Ниже: пошаговая инструкция, рабочие примеры, типичные ошибки, FAQ.
openai fine_tuning.jobs.create -t file-X -m gpt-4o-mini| Сценарий | Конфиг |
|---|---|
| OpenAI JSONL format | {"messages": [
{"role": "system", "content": "You are a customer support bot for Enterno."},
{"role": "user", "content": "Where is my invoice?"},
{"role": "assistant", "content": "You can find invoices at /dashboard → Billing → History."}
]} |
| QLoRA локально (Unsloth) | from unsloth import FastLanguageModel
model, tokenizer = FastLanguageModel.from_pretrained('unsloth/llama-3-8b-bnb-4bit')
model = FastLanguageModel.get_peft_model(model, r=16, target_modules=['q_proj','k_proj','v_proj'])
trainer = SFTTrainer(model=model, train_dataset=ds, max_seq_length=2048)
trainer.train() |
| Together.ai CLI | $ together files upload train.jsonl
$ together fine-tuning create \
--training-file FILE_ID \
--model meta-llama/Meta-Llama-3.1-70B-Instruct-Reference \
--lora --lora-r 16 --lora-alpha 32 |
| Start inference после FT | # OpenAI
resp = client.chat.completions.create(
model='ft:gpt-4o-mini-2024:myorg::abc',
messages=[...]
) |
| Eval с Ragas | from ragas import evaluate
from ragas.metrics import answer_relevancy, faithfulness
results = evaluate(dataset, metrics=[answer_relevancy, faithfulness]) |
RAG: dynamic knowledge, easy update. FT: style, tone, format consistency. Часто комбинируются — FT для tone + RAG для facts.

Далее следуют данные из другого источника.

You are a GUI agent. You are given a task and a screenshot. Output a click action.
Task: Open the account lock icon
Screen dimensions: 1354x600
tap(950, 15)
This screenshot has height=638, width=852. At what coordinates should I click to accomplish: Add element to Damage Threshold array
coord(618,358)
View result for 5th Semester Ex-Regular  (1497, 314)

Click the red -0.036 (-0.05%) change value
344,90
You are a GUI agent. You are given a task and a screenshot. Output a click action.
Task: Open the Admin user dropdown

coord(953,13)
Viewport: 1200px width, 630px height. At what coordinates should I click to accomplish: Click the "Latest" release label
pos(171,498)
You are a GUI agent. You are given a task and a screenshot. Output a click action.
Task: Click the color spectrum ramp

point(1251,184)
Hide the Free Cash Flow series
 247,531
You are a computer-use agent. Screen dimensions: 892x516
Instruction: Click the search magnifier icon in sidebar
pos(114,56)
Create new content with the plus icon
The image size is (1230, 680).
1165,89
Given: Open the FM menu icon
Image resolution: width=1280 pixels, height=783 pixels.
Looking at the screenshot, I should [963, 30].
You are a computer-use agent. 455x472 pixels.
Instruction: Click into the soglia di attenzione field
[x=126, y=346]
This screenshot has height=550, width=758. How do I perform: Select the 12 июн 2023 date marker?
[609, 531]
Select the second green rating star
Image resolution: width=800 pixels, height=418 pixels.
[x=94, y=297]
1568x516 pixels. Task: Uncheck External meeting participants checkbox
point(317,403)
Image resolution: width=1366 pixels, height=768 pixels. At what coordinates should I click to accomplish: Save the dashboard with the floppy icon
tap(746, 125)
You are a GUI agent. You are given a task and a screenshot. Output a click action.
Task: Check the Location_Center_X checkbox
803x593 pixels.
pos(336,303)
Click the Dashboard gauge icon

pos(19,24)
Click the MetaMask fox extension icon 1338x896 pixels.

OpenAI gpt-4o-mini FT: $3/1M training tokens. Together Llama 3 70B LoRA: ~$5-20 за run. Self-host: $0 cost если GPU есть.
Held-out test set (20%). Metrics зависят от task: exact match, BLEU, LLM-as-judge (GPT-4 rates outputs).
LoRA: 0.1-1% params updated, fast, cheap. Full FT: all params, лучшее качество но 10-100x cost. Для 95% use cases LoRA достаточно.